I recently read a powerful post from an online magazine about triggers. Easter is a huge trigger for those who have experienced loss. I wondered if/how Easter would be hard for me considering this is my first one after losing Bella. As always, I tried to prepare. I tried to brace myself. I can handle this. But it's always the unexpected.
Bella was born right before Thanksgiving. I expected to come home from the hospital with my tiny new baby daughter just in time to celebrate. And being the ultra preparer I am, I cooked my entire Thanksgiving dinner--aside from the turkey--a week in advance and had it ready to pop in the oven. I imagined myself sitting on the couch nursing and snuggling my two girls while Greg would warm everything up.
A special meal isn't a special meal without homemade applesauce. It's a staple for any celebratory dinner at my stepmom's house. So for me, it's very nostalgic. Last fall, I took advantage of having access to amazing local orchards and started making it myself. Of course, I can't replicate hers exactly, but a house full of the scent of apples and sugar and cinnamon simmering on the stove is heavenly.

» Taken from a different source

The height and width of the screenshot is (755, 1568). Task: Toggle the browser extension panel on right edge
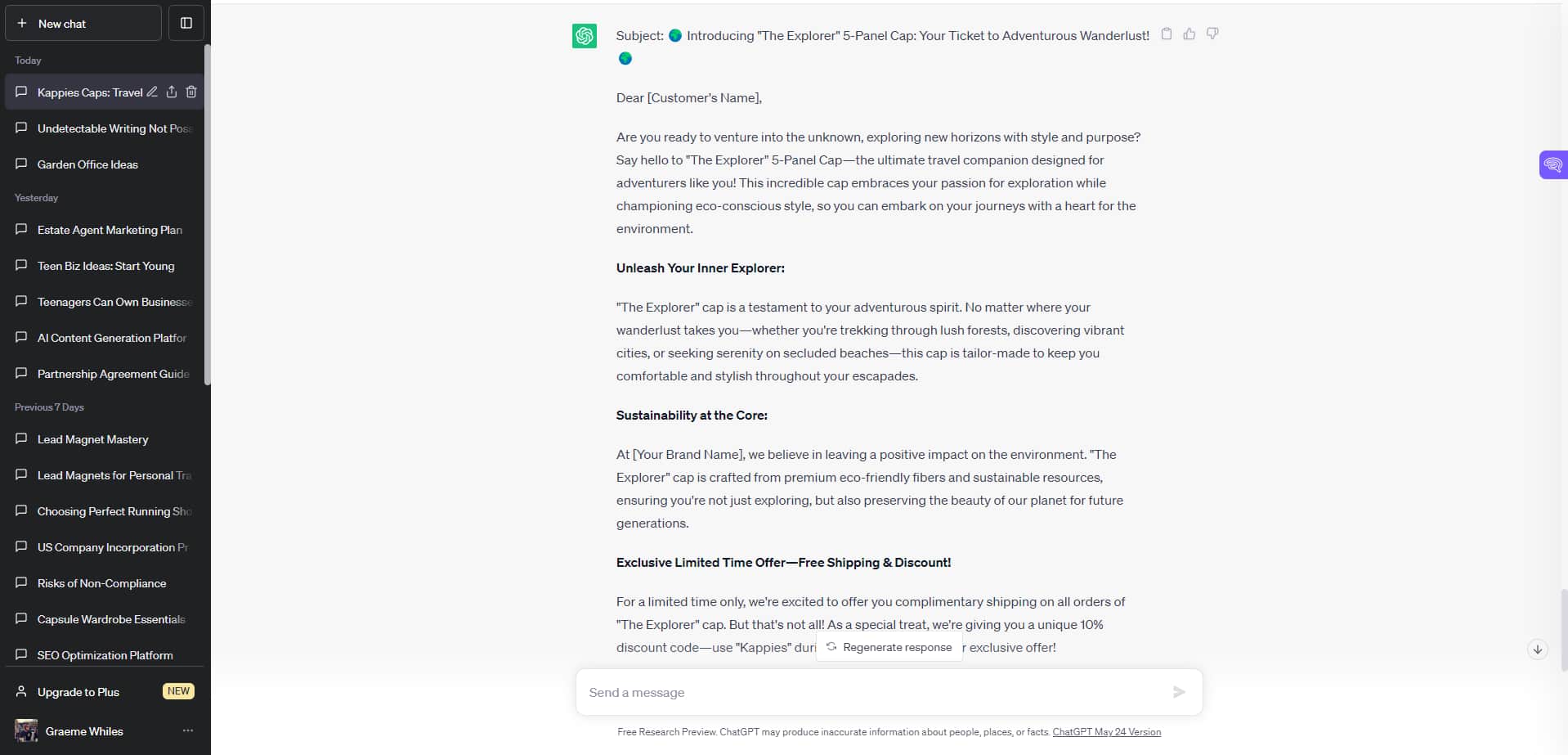point(1554,164)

Tomorrow is Easter. We're hosting a half-dozen cadets for dinner. It's bittersweet because it will be the last big meal with them for awhile. So it's important. Homemade applesauce is on the menu. I still have one vacuum-sealed package in the freezer from Thanksgiving, but I can't bring myself to thaw it. That applesauce was meant to be served after Bella came home from the hospital. How in the world can I bring myself to eat it? Just as the boxes of diapers sit in the corner of my spare bedroom closet and Bella's clothing is neatly hung in the closet that is still dedicated to housing all of her things, I am at peace with the nonsense of being obsessive over this silly bag of applesauce.
It hit me after I poured the finished batch from my dutch oven into the china dish. There was a bit too much, so the few extra scoops went into a small plastic bowl. The same exact one it went into last November, when I had a little extra from that batch. That exact container of applesauce was one of the things Greg grabbed from home and brought to me while I was in labor. I had a few bites right after Bella was born. You can see it there on my bedside table in the hospital in some of my photos from that day. And so it reminds me of her. And so there I am this evening, in my kitchen with this tiny plastic bowl in my hands and tears streaming down my cheeks. Out of nowhere.
In my almost five months of experience with being a mother who has lost a child, I've learned that triggers are almost always a surprise and exquisitely painful--only because the love and the missing are so enormous. The good news is the pain dulls. The shock of that little memory is big now, but I've learned that it won't be so big next time. Living it, getting over it, experiencing it. That silly little bowl of applesauce is a reminder of the most terrifying and devastating day of my life. But at the core, it's a reminder of her. I only had nine hours to make memories of being with her after she was born. Missing her will never change. But from now on, this won't be a trigger. This will be a peaceful reminder of my love for this beloved little girl.